Workers build a path in the hill as part of an alternate plan to reach to the workers trapped in a tunnel after a portion of the tunnel collapsed in Uttarkashi in the northern state of Uttarakhand, India, November 19, 2023. REUTERS/Shankar Prasad Nautiyal

SILKYARA, India (Reuters) -Rescuers on Monday pushed through a new pipeline to deliver cooked food to 41 workers trapped for more than a week in a collapsed tunnel in the Indian Himalayas and said preparations were under way to start vertical drilling to pull them out.

The men have been stuck in the highway tunnel in Uttarakhand state since it caved in early on Nov. 12 and are safe, authorities said, with access to light, oxygen, dry food, water and medicines already being sent by a smaller pipe.

Authorities have not said what caused the 4.5-km (3-mile) tunnel to cave in, but the region is prone to landslides, earthquakes and floods.

“We have been able to achieve a breakthrough of pushing through a six-inch pipe,” said Anshu Manish Khalkho, director of the state-run National Highways and Infrastructure Development Corporation (NHIDCL) which is building the tunnel.

Khalkho said horizontal drilling through the debris – which had been suspended on Friday after a snag in the machine and fears of a fresh collapse – would resume now that the new pipeline had been pushed through but he did not give a timeline.

The men have been receiving nuts, puffed rice, chickpeas and other dry food via the smaller pipe. They are confined in a 2-km stretch of the tunnel and not 50 metres as earlier reported, authorities said.

They will now get hot food including rice, lentils, soybeans and peas, Prem Pokhriyal, a doctor who speaks to the trapped workers, told Reuters.

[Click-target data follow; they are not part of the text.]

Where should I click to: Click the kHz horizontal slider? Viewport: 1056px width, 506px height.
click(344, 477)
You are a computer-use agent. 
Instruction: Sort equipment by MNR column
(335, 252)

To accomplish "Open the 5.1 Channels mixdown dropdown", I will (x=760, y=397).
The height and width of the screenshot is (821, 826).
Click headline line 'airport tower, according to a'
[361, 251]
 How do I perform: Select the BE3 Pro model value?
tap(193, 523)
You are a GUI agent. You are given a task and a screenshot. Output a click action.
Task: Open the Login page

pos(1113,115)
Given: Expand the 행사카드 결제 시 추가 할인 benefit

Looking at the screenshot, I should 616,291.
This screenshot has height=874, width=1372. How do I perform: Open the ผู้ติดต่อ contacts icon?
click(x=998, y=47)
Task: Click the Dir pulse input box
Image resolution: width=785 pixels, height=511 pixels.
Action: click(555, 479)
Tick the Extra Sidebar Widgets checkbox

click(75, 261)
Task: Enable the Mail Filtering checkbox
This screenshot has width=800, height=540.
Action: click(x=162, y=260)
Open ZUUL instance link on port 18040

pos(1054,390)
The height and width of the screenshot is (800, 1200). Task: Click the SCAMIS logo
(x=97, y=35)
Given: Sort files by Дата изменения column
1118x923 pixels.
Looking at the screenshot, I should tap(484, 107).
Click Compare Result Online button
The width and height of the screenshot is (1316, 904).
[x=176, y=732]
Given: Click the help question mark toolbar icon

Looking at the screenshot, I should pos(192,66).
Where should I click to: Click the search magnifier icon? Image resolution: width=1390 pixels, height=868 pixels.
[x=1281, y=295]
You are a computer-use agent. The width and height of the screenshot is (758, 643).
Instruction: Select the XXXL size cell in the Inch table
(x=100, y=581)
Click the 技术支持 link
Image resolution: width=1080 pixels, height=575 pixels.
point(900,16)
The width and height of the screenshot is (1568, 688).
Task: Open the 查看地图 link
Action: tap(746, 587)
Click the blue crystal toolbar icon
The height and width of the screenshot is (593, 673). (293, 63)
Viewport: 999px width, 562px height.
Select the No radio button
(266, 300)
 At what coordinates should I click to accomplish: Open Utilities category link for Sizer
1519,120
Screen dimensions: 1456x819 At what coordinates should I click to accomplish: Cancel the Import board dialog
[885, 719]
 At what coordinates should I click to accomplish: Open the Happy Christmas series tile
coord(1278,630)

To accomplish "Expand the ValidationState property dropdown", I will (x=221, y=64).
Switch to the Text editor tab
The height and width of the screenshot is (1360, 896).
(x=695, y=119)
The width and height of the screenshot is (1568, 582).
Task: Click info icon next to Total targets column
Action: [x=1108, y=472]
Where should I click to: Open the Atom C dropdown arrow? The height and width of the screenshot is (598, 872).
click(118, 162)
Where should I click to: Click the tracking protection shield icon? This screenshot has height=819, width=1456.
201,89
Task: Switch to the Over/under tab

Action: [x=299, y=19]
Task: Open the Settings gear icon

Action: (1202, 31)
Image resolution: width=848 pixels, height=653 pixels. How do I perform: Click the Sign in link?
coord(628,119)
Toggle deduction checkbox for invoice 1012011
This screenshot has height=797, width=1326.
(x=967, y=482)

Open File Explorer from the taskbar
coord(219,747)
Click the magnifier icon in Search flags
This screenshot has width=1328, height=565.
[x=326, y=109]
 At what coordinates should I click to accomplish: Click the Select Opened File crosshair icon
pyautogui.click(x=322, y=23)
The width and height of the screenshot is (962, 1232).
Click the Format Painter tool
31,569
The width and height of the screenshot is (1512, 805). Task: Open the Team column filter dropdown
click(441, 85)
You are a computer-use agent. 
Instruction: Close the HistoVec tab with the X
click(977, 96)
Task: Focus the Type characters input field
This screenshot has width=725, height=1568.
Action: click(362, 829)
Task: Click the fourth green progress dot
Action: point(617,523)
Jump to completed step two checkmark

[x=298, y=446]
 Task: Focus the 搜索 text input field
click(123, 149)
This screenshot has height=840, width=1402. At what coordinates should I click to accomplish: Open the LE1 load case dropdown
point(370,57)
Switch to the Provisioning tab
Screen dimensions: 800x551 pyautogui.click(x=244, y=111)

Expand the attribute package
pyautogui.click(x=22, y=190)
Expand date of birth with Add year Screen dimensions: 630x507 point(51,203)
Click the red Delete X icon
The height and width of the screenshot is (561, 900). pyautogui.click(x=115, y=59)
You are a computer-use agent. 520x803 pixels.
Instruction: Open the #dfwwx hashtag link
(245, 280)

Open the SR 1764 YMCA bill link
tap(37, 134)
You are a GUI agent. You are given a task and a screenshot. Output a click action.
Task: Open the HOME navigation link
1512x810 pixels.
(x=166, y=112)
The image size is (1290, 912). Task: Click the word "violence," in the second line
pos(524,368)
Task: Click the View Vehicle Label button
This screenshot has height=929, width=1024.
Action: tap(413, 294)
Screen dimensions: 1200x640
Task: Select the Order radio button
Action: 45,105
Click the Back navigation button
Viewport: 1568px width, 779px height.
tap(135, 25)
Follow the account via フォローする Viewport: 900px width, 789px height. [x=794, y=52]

“Today, they demanded chewable vitamin C tablets and it was provided,” Pokhriyal said. “As of now, everyone seems fit and fine.”

Besides the horizontal drilling, rescuers are exploring five new plans to pull out the workers including drilling vertically from the top of the mountain.

Khalkho said new, heavy machines for vertical drilling would arrive by road in a day or two. The state-run Border Roads Organisation is building hill paths for the machines from both ends of the tunnel and one would be ready late on Monday or on Tuesday, district official Abhishek Ruhela said.

Desperate families of nine of the 41 men have reached the tunnel site in Silkyara, high in the hills of Uttarakhand. The trapped men are low-wage workers, mostly from poor states in the north and east of India.

“I went inside the tunnel to talk to my brother through the steel pipe and he asked me if the government is actually working to save them or not,” said Ashok Kumar, whose brother Santosh Kumar, is one of the 41.

“For how long can he survive inside eating this puffed rice and chickpeas? For how long will they be inside?” Ashok said.